# Requirement
Reproduce from the records below, with no pictures, exactly the lines between the one containing "Click the time slider showing 0 / 100" and the one containing "You are a computer-use agent. The", inclusive.

# Provided records
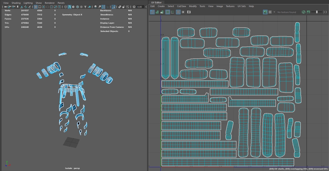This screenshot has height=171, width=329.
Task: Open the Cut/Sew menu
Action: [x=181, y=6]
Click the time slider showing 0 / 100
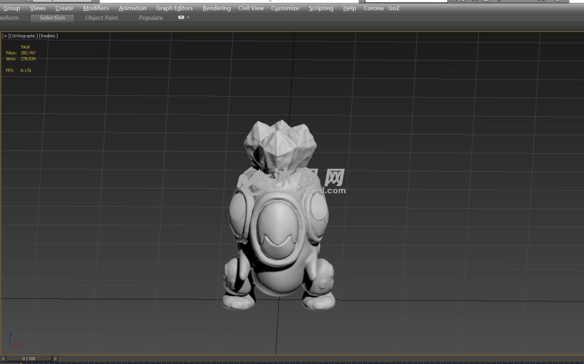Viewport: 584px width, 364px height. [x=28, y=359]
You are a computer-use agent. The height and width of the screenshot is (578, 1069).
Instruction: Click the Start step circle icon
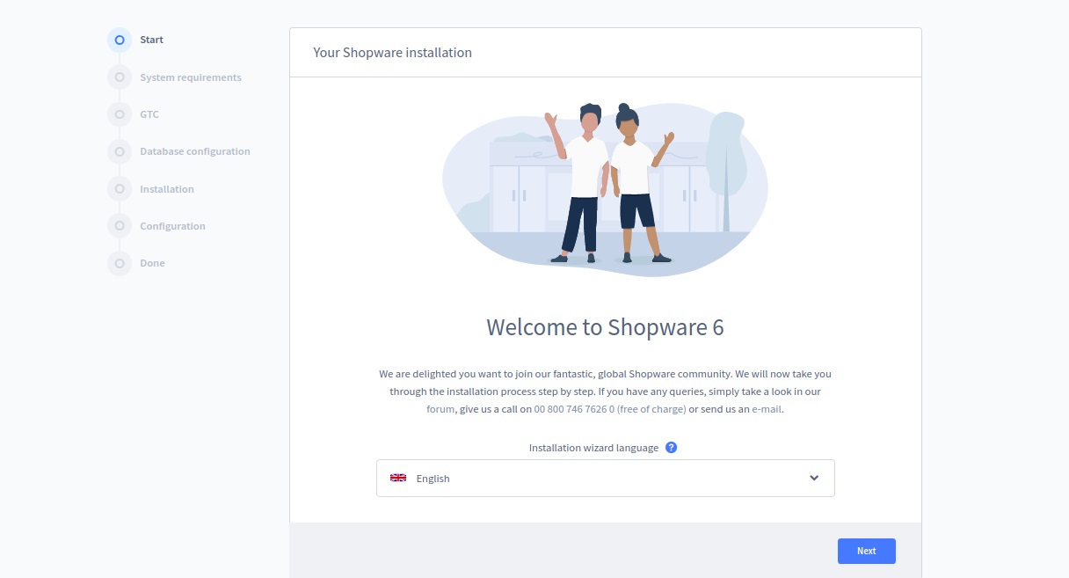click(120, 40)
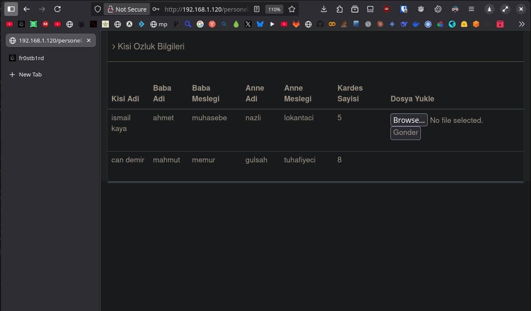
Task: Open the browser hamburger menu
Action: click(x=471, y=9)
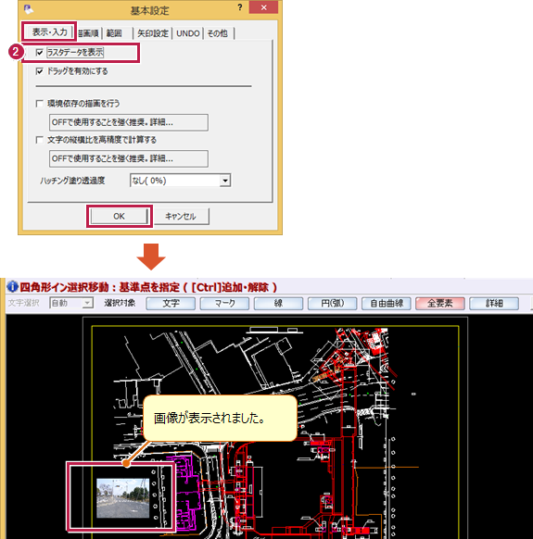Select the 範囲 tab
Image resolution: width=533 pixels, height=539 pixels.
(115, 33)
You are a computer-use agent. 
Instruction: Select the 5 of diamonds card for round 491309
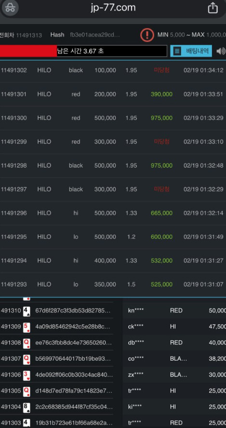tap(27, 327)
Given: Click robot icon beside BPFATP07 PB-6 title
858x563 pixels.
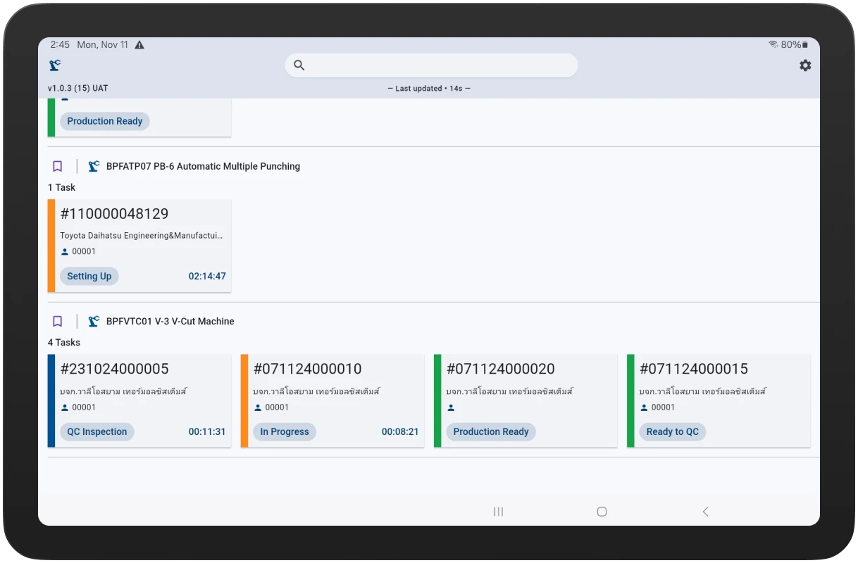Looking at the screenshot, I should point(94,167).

...

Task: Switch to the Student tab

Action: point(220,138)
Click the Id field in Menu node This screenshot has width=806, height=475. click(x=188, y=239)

---

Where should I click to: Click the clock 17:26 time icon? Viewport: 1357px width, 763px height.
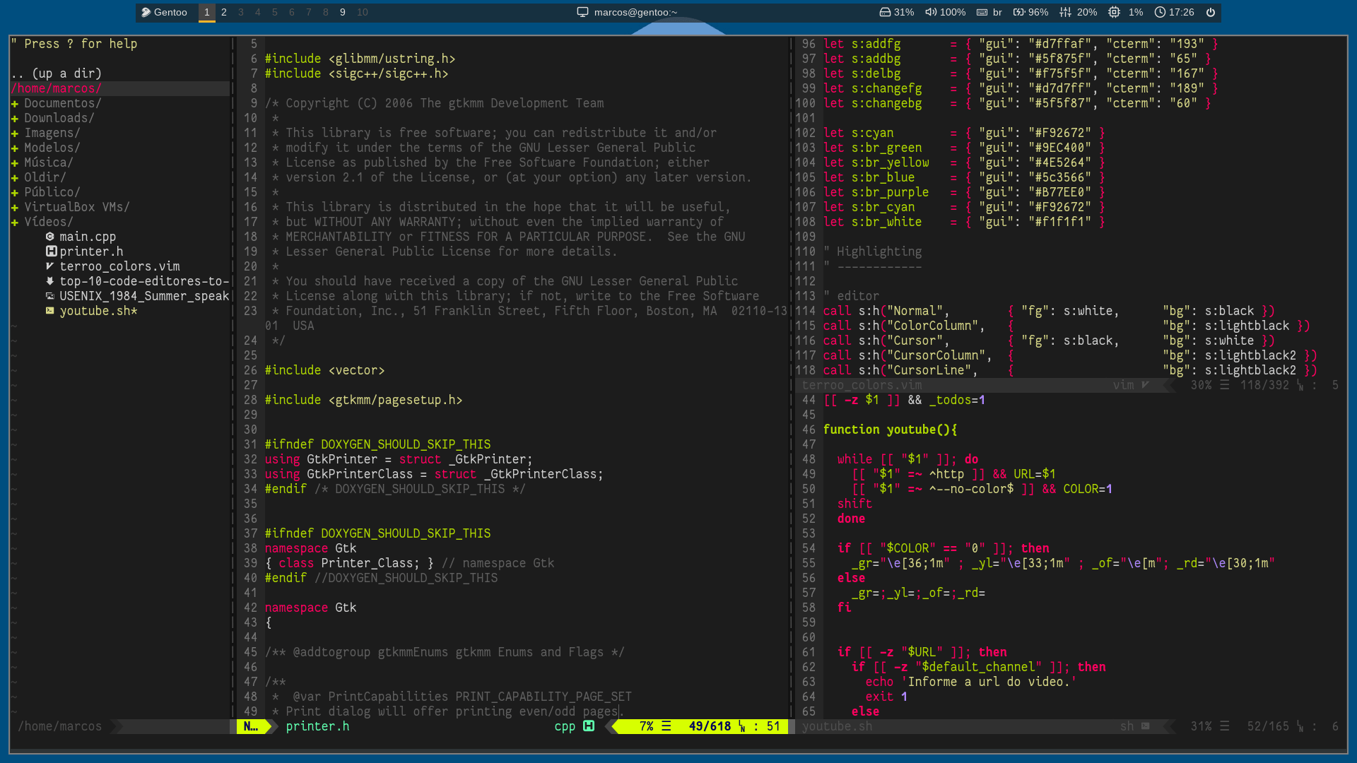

# Written response
Click the time slider showing 0 / 100
Viewport: 584px width, 364px height. [x=28, y=359]
You are a computer-use agent. The height and width of the screenshot is (578, 1069).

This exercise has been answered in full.